Search code examples
rustrust-polars

How do I filter a polars DataFrame by verifying if the value of a column is contained by an vector?


I have a dataframe which has the column "ID" with data typed as UInt32 and I have a vector named ids. I want to return a dataframe with the rows which "ID" value is contained by the vector ids.

MINIMAL WANTED EXAMPLE

use polars::df;
use polars::prelude::*;

fn filter_by_id(table: &DataFrame, ids: Vec<u32>) -> DataFrame {
    df!{
        "ID" => &[1, 3, 5],
        "VALUE" => &["B", "D", "F"]
    }.unwrap()
}

fn main() {
    let table = df!{
        "ID" => &[0, 1, 2, 3, 4, 5],
        "VALUE" => &["A", "B", "C", "D", "E", "F"]
    }.unwrap();
    let ids = vec![1, 3, 5];
    let filtered_table = filter_by_id(&table, ids);
    println!("{:?}", table);
    println!("{:?}", filtered_table);
}
ID VALUE
0 A
1 B
2 C
3 D
4 E
5 F

filter vector = [1, 3, 5]

wanted output =

ID VALUE
1 B
3 D
5 F

Solution

  • polars mostly operates on Series and Expr types.

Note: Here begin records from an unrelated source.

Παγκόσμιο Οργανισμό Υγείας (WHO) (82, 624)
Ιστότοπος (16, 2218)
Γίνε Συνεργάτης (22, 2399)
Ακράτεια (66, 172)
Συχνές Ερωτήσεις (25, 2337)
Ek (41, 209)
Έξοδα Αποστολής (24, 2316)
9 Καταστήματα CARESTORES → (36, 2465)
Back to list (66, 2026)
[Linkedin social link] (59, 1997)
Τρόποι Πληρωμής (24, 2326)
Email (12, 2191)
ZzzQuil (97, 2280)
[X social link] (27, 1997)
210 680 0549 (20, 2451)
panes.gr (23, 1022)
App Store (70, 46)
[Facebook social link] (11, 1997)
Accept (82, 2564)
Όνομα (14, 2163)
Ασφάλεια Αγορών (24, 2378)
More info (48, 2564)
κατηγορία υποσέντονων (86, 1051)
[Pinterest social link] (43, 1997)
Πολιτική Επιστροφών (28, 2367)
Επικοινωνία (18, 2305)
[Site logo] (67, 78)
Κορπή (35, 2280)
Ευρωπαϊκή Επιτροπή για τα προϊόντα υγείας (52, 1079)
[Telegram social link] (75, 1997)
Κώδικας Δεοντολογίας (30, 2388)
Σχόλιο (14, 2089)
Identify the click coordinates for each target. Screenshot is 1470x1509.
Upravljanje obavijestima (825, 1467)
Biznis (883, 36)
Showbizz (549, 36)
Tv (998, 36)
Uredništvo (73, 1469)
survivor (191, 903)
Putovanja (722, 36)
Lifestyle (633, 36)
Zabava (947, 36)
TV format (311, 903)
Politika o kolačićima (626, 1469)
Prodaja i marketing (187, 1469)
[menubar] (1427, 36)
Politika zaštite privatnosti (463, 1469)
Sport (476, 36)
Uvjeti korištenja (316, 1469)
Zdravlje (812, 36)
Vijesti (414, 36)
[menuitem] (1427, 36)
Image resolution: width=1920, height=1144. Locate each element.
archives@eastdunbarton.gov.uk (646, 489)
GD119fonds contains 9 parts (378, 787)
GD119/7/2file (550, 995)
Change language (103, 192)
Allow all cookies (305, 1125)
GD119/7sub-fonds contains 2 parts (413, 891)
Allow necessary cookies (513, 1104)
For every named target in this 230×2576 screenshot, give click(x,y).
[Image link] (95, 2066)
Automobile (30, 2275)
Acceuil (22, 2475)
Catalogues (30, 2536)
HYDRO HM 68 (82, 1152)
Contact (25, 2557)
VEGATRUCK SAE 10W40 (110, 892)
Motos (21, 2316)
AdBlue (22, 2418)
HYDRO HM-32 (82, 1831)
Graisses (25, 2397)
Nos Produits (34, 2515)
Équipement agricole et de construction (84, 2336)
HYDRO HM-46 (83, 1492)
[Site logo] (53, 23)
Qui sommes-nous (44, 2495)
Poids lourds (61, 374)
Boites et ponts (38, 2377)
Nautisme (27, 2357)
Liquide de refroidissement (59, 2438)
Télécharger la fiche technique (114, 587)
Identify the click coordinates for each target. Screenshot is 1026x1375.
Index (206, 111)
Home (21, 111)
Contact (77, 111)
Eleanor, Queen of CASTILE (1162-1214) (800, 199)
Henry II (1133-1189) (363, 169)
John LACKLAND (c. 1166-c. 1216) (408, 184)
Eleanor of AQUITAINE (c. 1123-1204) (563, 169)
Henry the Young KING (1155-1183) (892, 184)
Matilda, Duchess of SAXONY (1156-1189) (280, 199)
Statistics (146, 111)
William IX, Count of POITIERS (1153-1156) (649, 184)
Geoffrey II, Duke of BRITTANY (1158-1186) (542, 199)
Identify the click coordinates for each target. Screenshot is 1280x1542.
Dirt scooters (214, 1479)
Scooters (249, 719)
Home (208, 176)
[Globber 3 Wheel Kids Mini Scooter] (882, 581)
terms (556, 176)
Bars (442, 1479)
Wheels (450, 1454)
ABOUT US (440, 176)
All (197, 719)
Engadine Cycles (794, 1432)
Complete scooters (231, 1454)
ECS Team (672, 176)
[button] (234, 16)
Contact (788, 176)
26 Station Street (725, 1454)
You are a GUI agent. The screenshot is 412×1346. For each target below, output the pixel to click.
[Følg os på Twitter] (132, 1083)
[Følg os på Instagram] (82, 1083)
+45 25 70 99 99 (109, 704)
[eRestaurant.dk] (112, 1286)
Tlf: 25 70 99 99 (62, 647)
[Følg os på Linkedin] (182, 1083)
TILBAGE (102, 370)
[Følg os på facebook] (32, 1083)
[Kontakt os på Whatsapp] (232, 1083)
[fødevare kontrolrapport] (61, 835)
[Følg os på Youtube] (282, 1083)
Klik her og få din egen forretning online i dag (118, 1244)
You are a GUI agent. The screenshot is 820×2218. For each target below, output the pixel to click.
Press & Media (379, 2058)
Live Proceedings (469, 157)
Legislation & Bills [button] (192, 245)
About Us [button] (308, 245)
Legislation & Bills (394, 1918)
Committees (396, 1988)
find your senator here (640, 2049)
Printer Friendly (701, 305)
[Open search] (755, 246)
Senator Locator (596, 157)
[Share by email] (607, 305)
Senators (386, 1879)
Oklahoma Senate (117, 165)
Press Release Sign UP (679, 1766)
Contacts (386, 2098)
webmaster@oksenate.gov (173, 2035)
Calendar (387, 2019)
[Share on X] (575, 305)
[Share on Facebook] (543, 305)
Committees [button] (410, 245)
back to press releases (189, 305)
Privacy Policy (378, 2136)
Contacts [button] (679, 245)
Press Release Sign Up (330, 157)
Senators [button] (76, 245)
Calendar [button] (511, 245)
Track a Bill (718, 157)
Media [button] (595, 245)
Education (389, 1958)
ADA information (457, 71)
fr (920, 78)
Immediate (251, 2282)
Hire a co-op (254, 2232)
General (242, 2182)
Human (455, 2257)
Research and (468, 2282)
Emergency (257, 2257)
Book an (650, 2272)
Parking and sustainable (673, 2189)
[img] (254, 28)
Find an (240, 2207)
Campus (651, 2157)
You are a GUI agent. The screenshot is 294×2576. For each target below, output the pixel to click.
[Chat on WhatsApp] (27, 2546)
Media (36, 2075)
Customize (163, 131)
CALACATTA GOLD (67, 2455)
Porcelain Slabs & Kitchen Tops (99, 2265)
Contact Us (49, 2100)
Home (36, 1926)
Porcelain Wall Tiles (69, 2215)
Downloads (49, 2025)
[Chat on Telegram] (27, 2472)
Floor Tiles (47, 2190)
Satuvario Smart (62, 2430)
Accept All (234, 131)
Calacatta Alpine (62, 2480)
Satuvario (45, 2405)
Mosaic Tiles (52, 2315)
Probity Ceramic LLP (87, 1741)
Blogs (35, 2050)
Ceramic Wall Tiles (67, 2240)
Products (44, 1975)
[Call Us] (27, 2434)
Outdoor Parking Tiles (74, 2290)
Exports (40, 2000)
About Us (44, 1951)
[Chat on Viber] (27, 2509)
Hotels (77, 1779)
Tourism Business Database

So by converting your vec to a Series you can accomplish this task relatively easy.

    
    use polars::df;
    use polars::prelude::*;
    
    fn main () {
        let table = df!{
            "ID" => &[0, 1, 2, 3, 4, 5],
            "VALUE" => &["A", "B", "C", "D", "E", "F"]
        }.unwrap();
        let ids = vec![1, 3, 5];
        // convert the vec to `Series`
        let ids_series = Series::new("ID", ids);
        // create a filter expression
        let filter_expr = col("ID").is_in(lit(ids_series));
        // filter the dataframe on the expression
        let filtered = table.lazy().filter(filter_expr).collect().unwrap();
        println!("{:?}", filtered);
    }
    

    Note: you will need to add the features lazy and is_in

    cargo add polars --features lazy,is_in